Monday 26 November 2012
Nurul Izzah’s statement in the Kaum Muda-Kaum Tua context — AB Sulaiman
NOV 26 — The case of Nurul Izzah Anwar, the PKR vice-president, making the statement that there is no compulsion in religion and that this should apply not only to non-Malays but to Malays as well is now commanding the public domain.
Thanks to Utusan Malaysia and the Internet, the speed at which Nurul’s statement spread was staggering. The very next day, it appeared as a front-page headline in the Malay daily but with a twist: it was reported that she had been “suggesting” Malays could commit apostasy; or showing the way to do so. (Apostasy is considered the greatest sin in Malay reckoning.)
To the Malay-Muslim, she has committed a grave offence for which she must be taken to task.
I will try to identify what really is at issue by way of asking some pertinent and relevant questions.
Cutting through the confusion
First question: Nurul quoted the Quranic edict that “there is no compulsion in religion”. Is she right? The answer is yes, she is, as in Surah 2.256.
Following question: Did she state that this edict should apply to Malays as well? Her words spoken at the November 3 forum held at the Full Gospel Tabernacle church in Subang Jaya, according to the transcript provided by Malaysiakini, were:
“How can anyone really say, ‘sorry, this only applies to non-Malays.’ It has to apply equally.”
Her statement can be understood as meaning that the Article 11 constitutional provision on the freedom of religion must apply for Malays as well. Since nowhere in the Quran does it mention the Malay ethnicity, we should logically infer that Nurul’s remark was a comment on Malaysian law rather than on Islamic jurisprudence.
Next: why then did former PAS deputy president Nasharudin Mat Isa reportedly say that the Surah was not applicable to Malays? I do not wish to answer for him, but according to the reports it is because as a religious scholar he feels qualified to comment on such things while others are not.
Sri Gading MP Mohamad Aziz raised the Nurul issue in the House on November 7 saying:
“Apa hukum dari segi syariat Islam atas kenyataan Ahli Parlimen Lembah Pantai yang menyatakan orang Melayu Islam bebas memilih agama yang diminati? Dalam erti kata lain, boleh keluar daripada agama Islam yakni murtad. Kenyataan ini seolah-olah meraikan orang Islam menjadi murtad.”
Translated into English, the MP had described Nurul’s remark as more or less as a statement to celebrate Malay conversion because apostasy will now be permitted among Muslims.
You might ask: did she actually encourage apostasy for Muslims? The answer is no.
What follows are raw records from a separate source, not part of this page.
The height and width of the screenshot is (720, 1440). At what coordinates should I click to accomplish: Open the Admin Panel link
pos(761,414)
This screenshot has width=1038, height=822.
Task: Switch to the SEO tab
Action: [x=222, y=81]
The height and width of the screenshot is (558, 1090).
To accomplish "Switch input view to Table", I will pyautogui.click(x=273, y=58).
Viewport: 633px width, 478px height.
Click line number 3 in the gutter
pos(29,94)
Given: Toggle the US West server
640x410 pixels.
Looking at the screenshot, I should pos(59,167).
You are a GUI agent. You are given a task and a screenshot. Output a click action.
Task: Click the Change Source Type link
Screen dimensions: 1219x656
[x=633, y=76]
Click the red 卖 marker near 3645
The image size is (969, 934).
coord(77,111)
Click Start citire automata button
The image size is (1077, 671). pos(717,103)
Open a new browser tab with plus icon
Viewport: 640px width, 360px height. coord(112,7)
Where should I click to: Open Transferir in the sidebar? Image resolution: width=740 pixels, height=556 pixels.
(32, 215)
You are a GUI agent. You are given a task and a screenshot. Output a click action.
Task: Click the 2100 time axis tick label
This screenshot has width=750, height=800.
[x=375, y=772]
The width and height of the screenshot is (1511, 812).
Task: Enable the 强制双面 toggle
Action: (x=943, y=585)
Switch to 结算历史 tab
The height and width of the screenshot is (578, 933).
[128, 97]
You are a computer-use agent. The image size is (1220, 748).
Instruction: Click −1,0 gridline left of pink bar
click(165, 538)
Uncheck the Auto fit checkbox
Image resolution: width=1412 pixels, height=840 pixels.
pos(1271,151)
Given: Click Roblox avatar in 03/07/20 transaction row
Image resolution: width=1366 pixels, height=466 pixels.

Syariah augmented by civil laws
In her reply to Mohamad Aziz, Mashitah Ibrahim, the deputy minister in the Prime Minister’s Department in charge of Islamic affairs, said that under the law anyone found guilty of mocking or maligning Islam could be sentenced to prison not exceeding two years, fined RM3,000 or both.
If wielded, this piece of prohibitive legislation portends a conflict and tussle pitting a reformist and progressive Malay-Muslim mind such as Nurul Izzah’s on the one hand, and the orthodox and conservative mind represented by Mashitah, Nasharudin, Mohamad Aziz and the rest of them on the other.
This conflict is common enough in any religion and Islam is not spared. In Islam, this conflict stemmed from the tussle between Revelation and Reason, which I shall delve into immediately.
For this discourse, I will refer to a scholarly work “Crisis in the Muslim Mind” by Dr Abdul Hamid Ahmad Abu Sulayman, who was a rector of the International Islamic University Malaysia (IIUM). In his 1993 book, the author explained the relationship between Revelation and Reason.
Which takes precedence?
Revelation in Islam decrees that all knowledge comes from God via His Revelations found in the Quran which is “God’s word”. Reason is Man’s ability to rationalise by using his God-given intelligence and memory. Reason is God’s way of making mankind understand Revelation.
As Revelation is “stored” in the Quran, mankind must use his reasoning ability to adhere to all of the edicts, rules and regulations inherent in this holy book. It is at this point that there appears a split in understanding between the orthodox and the progressive.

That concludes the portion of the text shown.